But that’s not the final answer. Without one more step, head 0’s output would always live in columns 0..15 and head 1’s in columns 16..31; the two would never combine. So we apply a learned 32 × 32 matrix Wo that mixes the columns:

Y = concat(out_head_0, out_head_1) @ Wo        (8 × 32)

Wo lets the model learn how to combine the heads’ outputs. It’s the fourth and last learned matrix in attention (alongside Wq, Wk, Wv).

The total parameter count for the attention block is 4 × (32 × 32) = 4096 floats (Wq, Wk, Wv, Wo).

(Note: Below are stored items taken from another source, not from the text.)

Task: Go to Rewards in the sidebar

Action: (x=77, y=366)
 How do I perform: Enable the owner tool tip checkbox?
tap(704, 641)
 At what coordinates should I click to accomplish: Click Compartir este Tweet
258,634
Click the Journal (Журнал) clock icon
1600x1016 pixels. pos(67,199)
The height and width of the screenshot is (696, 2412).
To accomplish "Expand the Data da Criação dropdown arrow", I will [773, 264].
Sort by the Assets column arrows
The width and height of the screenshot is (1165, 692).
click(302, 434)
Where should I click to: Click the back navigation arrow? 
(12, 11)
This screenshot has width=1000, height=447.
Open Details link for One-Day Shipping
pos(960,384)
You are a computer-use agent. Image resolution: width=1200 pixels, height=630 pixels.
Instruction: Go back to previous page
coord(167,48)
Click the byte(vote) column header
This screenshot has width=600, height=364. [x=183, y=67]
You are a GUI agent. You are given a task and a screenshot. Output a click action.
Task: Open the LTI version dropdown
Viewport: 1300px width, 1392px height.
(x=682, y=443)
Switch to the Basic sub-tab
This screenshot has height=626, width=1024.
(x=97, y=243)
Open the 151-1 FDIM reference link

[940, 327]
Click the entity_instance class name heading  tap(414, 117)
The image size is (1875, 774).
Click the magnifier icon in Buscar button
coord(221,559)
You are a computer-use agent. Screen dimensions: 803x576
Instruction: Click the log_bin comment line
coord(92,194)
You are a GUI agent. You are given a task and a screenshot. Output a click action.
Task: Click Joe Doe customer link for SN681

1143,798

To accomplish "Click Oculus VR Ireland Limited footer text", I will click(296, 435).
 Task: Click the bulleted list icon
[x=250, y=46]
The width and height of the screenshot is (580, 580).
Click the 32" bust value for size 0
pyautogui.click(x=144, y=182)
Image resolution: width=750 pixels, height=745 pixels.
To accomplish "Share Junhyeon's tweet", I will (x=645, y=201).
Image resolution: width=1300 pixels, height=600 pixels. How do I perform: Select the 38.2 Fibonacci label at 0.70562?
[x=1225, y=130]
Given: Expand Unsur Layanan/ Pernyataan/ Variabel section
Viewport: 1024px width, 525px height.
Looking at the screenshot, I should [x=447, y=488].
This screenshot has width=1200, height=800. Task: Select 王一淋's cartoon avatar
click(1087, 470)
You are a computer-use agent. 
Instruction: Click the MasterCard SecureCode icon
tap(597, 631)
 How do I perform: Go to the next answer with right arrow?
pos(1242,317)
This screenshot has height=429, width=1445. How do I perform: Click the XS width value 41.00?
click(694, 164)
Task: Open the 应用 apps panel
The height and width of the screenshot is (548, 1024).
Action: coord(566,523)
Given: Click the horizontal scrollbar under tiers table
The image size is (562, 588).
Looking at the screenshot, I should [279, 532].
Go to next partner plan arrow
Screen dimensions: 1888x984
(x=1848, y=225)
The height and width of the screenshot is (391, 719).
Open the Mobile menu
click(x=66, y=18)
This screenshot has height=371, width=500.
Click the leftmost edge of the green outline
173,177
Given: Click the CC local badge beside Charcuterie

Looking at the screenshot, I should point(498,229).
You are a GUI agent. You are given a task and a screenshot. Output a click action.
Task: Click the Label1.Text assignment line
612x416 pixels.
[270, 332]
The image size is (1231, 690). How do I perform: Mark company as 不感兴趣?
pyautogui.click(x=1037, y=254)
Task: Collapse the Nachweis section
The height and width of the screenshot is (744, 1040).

(Implementation: Attention.forward and Attention.backward in lib/attention.ml. Per-head slicing is done by column-offset arithmetic into the same flat tensors, with no explicit reshape.)

10. Feed-forward (FFN)

The simpler of the two operations inside the transformer block is called the Feed-Forward Network or FFN where network is just a generic word for a stack of learnable layers (as in “neural network”).

For each row of the input matrix independently:

hidden = X @ W1            (32  → 128)
hidden = GELU(hidden)
out    = hidden @ W2       (128 → 32)

W1 is a learned 32 x 128 matrix, and W2 is a learned 128 x 32 matrix in the same way as Wq, Wk, Wv, Wo from §9 are. X @ W1 widens each 32-element row to 128 floats; hidden @ W2 narrows it back to 32.
GELU is an element-wise non-linear function. Applied to a vector, it transforms each element independently. It passes large positive values through unchanged, squashes large negative values toward zero, and smoothly interpolates between. The “G” is for Gaussian as it is based on the Gaussian distribution.

The non-linearity is the whole point of the Feed-forward block. Without something non-linear between W1 and W2, the full computation (X @ W1) @ W2 would collapse to X @ (W1 @ W2) as just one bigger matrix multiplication. GELU between them is what stops that collapse and gives this block expressive power that attention’s linear projections alone don’t have.

The 128 dimension comes from the hyperparameter table and is d_ff = 4 × d_model. This is the conventional ratio for transformer FFN blocks, and it could shrink or expand trading capacity relative to compute.

The Feed-forward parameter count is 32 × 128 + 128 × 32 = 8192 floats, which is bigger than the whole attention block and is typically the case in real transformers where the FFN parameters dominate.

(Implementation: Ffn.forward and Ffn.backward in lib/ffn.ml.)

11. Loss

§4–§10 described the forward pass, showing how the model turns input ids into 8 × 16 logits that represent the model’s prediction. But during training, we need a way to score that prediction, which is called the loss. The gradient descent step (§13) will adjust the model’s parameters to make the loss go down.

The standard choice of calculating the loss in a probability distribution over a discrete set is called softmax cross-entropy. For each scored position (positions 4 and 5, the ones flagged mask[i] = true in our setup, where c1 and c2 are the targets):

p[i]   = softmax(logits[i])              (a probability over 32 tokens)
loss_i = -log(p[i][target[i]])           (negative log-prob of the right token)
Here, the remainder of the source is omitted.